§ Exercise
Whatever precedes the line containing "Task: Click Alex Jones verified badge" is not copied; that line and every line after it through the final one below are copied exactly, except pictures.

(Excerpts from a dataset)
--------------------------------------------------
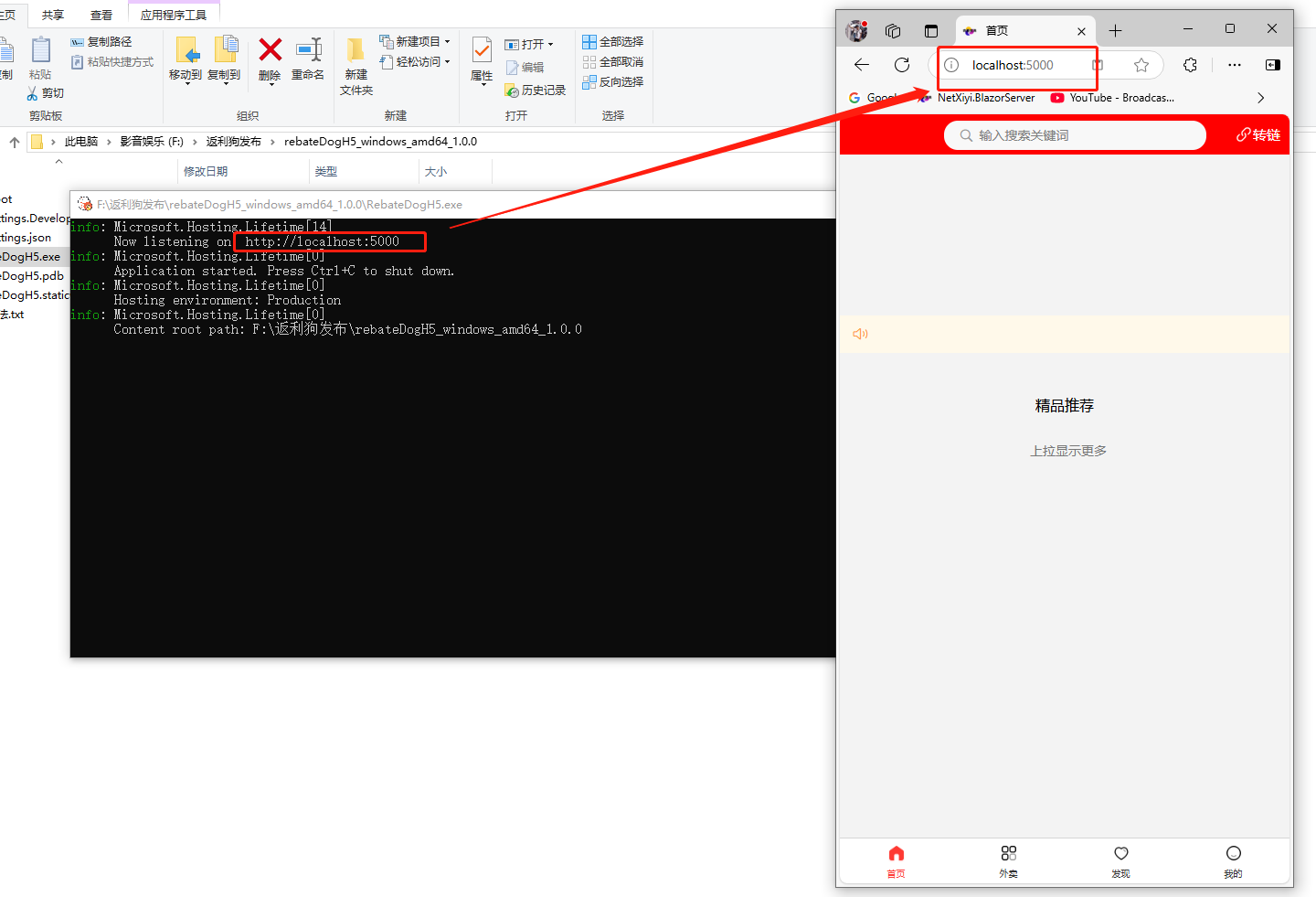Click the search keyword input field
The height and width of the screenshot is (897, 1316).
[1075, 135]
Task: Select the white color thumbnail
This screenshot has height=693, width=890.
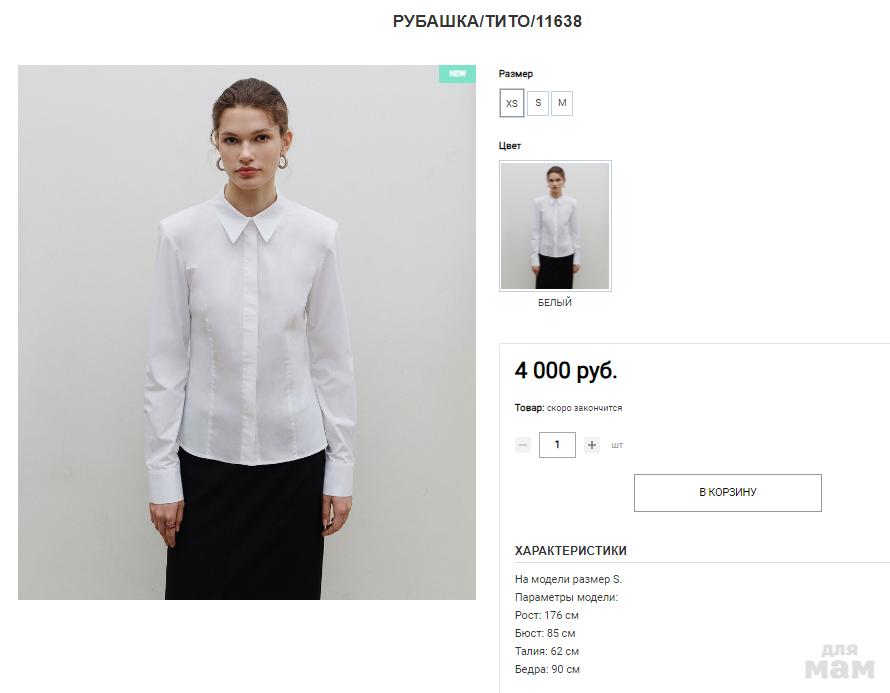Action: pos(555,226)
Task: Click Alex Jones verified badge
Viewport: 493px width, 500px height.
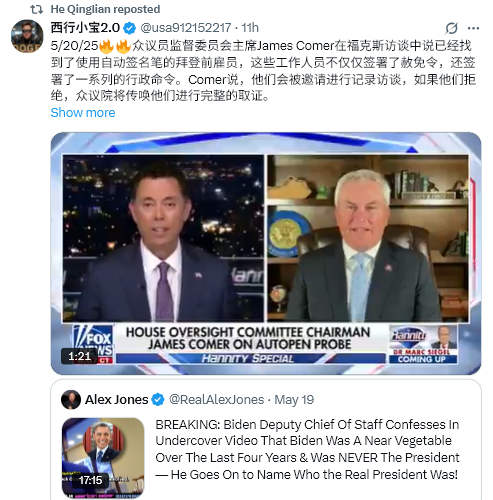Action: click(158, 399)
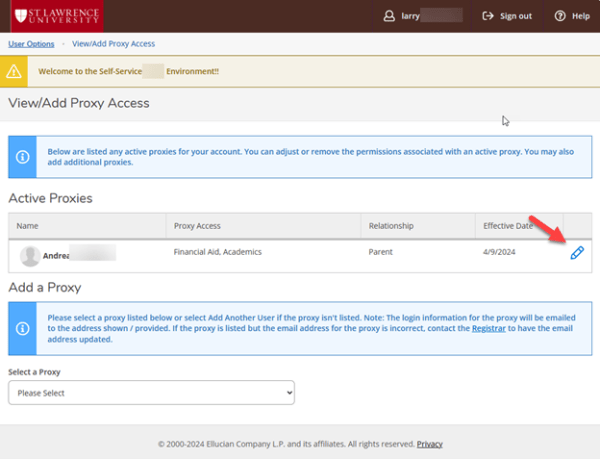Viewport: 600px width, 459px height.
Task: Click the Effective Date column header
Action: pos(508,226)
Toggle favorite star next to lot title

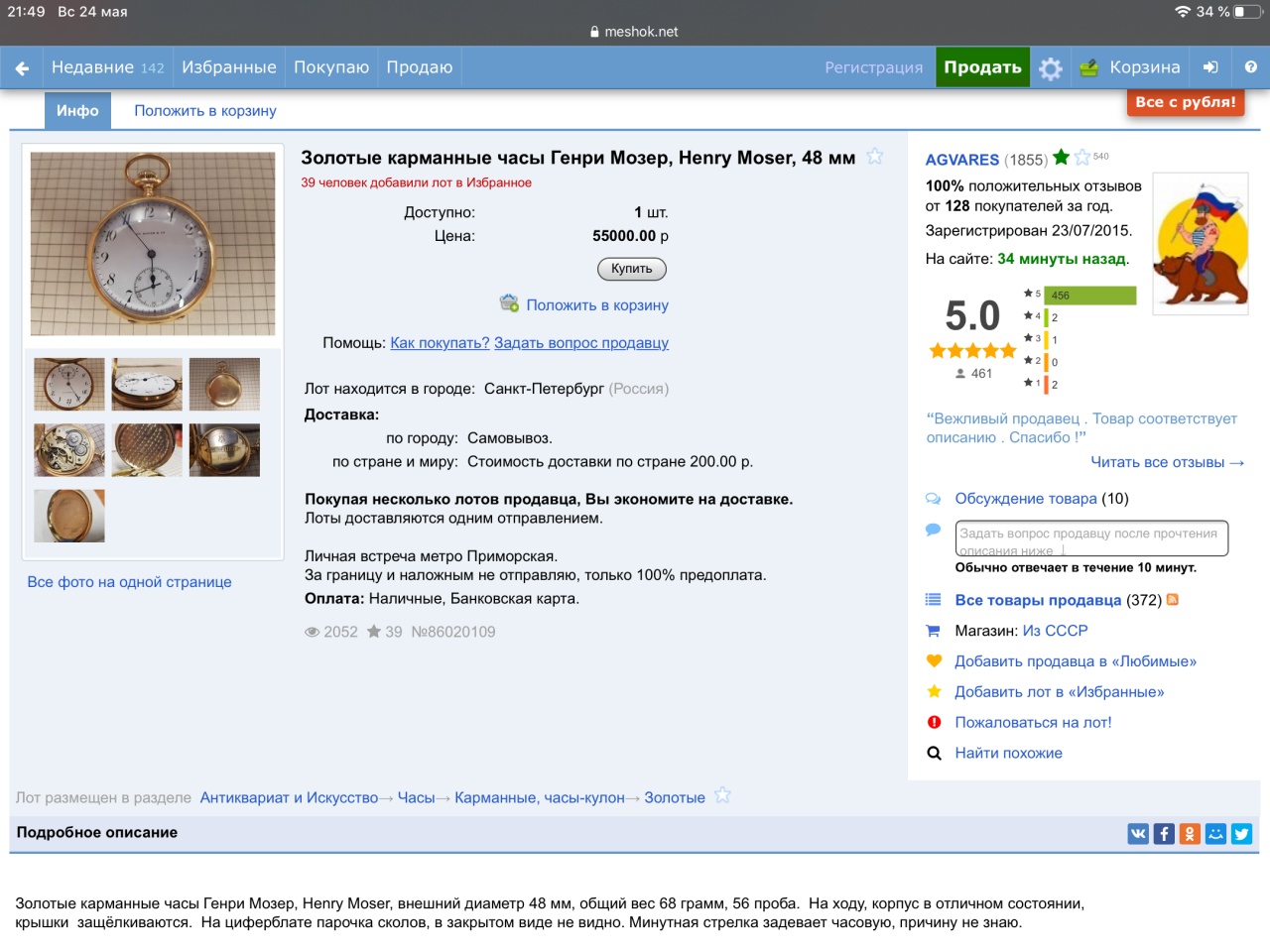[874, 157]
--------------------------------------------------
§ Answer to the exercise
Task: Click Alex Jones verified badge
Viewport: 493px width, 500px height.
Action: click(158, 399)
Viewport: 600px width, 459px height.
Task: Click the Effective Date column header
Action: pos(508,226)
Toggle favorite star next to lot title

[874, 157]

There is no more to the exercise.